Operating System - HP-UX
1856446 Members
2510 Online
104113 Solutions
New Discussion

Alternate Path failover - doesn't always work

 
Stack
Occasional Advisor

Alternate Path failover - doesn't always work

This issue seems to have been out there for a few years now, and I just came across it again.

Using alternate path failover on a SAN doesn't provide protection for all potential failures. For example, if I pull the fibre channel cable on the storage side of a switch, PV Links does not failover to the alternate path. If I pull the cable on the server side of the switch, it does failover.

Does anyone know of a patch that may address this, or a whitepaper documenting this? Third-party products like PowerPath do not have this issue, and it seems like a correctable problem.

Thanks

Scott Riley
Stack Computer, Inc.
5 REPLIES 5
Michael Steele_2
Honored Contributor

Re: Alternate Path failover - doesn't always work

'fcmsutil' doesn't see this because their domain stops at their HBA's and needs the cooperation of the switch to see what's beyond it. HBA's only autosense the SAN topology and have nothing to do with the configuration which is overseen by the switch.
Support Fatherhood - Stop Family Law
Jeff Schussele
Honored Contributor

Re: Alternate Path failover - doesn't always work

Hi Scott,

Appears to me this is a fundamental flaw in your SAN design.
Not only do you want the HBAs going to separate switch ports, but those switch ports should have *separate* paths from the switch to the array.
It sounds like you still have a SPOF (the switch -> array path in this case) that needs to be eliminated. Doesn't have to be dedicated (i.e. you can share those paths with other hosts) but MUST be a separate path from the other HBA in this system.

Rgds,
Jeff
PERSEVERANCE -- Remember, whatever does not kill you only makes you stronger!
Stack
Occasional Advisor

Re: Alternate Path failover - doesn't always work

Michael,

The TD driver does perform a login to the storage device, so there is knowledge at least of what devices it has access to on the SAN. But I can see a difference in what the driver may see between losing the HBA->switch link versus losing the Switch->storage link. I think the difference there is with a failure on the HBA side of the switch, the driver can sense this immediately. With a failure on the storage side of the switch, the HBA must not be sensing a failure in the link (it still has link -- to the switch), and therefore PV Links must rely on an I/O timeout rather than a hard error.

Jeff,

There's no SPOF in the design. Dual independent fabrics, dual HBA's, dual storage controllers.

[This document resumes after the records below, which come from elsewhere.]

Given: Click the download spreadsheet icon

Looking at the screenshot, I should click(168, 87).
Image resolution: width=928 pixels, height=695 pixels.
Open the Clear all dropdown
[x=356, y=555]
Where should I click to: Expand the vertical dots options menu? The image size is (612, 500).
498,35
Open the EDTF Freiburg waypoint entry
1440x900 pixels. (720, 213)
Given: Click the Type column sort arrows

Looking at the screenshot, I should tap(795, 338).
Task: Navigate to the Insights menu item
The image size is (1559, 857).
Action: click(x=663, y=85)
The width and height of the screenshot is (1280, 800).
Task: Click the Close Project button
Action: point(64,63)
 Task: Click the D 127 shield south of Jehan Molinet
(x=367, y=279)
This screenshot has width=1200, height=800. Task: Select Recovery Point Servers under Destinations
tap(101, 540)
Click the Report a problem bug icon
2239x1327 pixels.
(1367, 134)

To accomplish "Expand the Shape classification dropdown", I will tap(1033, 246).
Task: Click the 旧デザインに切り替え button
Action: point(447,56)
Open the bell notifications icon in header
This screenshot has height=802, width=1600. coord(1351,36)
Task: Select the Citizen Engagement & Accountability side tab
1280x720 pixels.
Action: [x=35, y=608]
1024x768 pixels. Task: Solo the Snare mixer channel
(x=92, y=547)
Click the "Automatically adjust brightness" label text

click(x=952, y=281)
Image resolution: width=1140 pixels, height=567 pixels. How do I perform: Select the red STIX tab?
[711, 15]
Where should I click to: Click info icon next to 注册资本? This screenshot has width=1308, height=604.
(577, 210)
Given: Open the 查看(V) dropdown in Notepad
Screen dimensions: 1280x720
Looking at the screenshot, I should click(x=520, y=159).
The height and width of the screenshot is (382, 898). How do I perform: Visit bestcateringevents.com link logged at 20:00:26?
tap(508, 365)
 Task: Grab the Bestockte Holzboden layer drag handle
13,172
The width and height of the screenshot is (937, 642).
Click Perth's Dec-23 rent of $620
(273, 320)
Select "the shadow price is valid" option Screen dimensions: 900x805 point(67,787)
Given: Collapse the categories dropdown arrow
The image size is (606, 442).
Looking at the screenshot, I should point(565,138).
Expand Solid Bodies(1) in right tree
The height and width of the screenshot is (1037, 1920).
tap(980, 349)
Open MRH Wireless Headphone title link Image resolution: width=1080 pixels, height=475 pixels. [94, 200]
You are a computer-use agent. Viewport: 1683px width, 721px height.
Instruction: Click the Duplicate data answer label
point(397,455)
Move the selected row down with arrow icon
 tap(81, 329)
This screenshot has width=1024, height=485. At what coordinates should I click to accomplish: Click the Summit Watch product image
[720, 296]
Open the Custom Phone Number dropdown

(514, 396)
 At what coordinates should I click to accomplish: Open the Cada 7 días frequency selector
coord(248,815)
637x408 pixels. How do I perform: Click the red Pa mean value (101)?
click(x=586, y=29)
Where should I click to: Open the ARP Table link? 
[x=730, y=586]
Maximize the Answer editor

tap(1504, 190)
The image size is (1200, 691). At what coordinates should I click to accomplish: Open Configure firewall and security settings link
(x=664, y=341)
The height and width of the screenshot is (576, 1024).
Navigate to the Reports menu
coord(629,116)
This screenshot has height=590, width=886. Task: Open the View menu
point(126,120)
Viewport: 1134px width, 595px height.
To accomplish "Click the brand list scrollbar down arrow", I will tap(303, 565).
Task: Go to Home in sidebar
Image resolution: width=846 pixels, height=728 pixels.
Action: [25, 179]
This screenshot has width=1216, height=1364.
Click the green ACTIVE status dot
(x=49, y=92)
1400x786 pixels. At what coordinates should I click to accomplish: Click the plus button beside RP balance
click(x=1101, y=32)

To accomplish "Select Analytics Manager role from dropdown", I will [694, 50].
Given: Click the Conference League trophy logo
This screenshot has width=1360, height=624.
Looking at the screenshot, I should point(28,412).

I'm running the test with an open telnet session to each of the Brocade switches. Using a portperfshow, I can see dynamically the flow of data to the storage devices. Pull the cable on the host side, and the alternate path takes over fairly quickly, about 30 seconds or so. Pull the cable on the storage side (of one of the *two* paths to the LUNS), and it just stops. It seems that PV Links is waiting to time out when there is no hard error to act upon.



Michael Steele_2
Honored Contributor

Re: Alternate Path failover - doesn't always work

In general I agree with you, hop count, path determination, circuit testing, these are all simple enough to add in. (* Remember Euler circuits from Discrete Math *)

I thought about this a lot yesterday and the only reason for failure that I could come up with had to do with marketing and sales, (* buy another utility *) or legacy. (* We've always done it this way. *) For example, a point to point topology doesn't need a switch and doesn't fit into this problem and Point to point existed before fabric.

I'd be interested to know if 'AutoPath' also did this.

Good luck with this worthy endeavor!
Support Fatherhood - Stop Family Law
Unix Administrator_5
Frequent Advisor

Re: Alternate Path failover - doesn't always work

We recently had a problem similar to this. If we pull the cable from the system side, switch side, or storage side, the failover to an alternate path fails about every third or fourth time. Even more serious, is that it hangs the system.

After two months of testing, crash dumps, vendor visits, hp found a bug in lvmkmd that has existed at least since 11.0.

They have plans to fix it in 11.23 but no plans prior to this.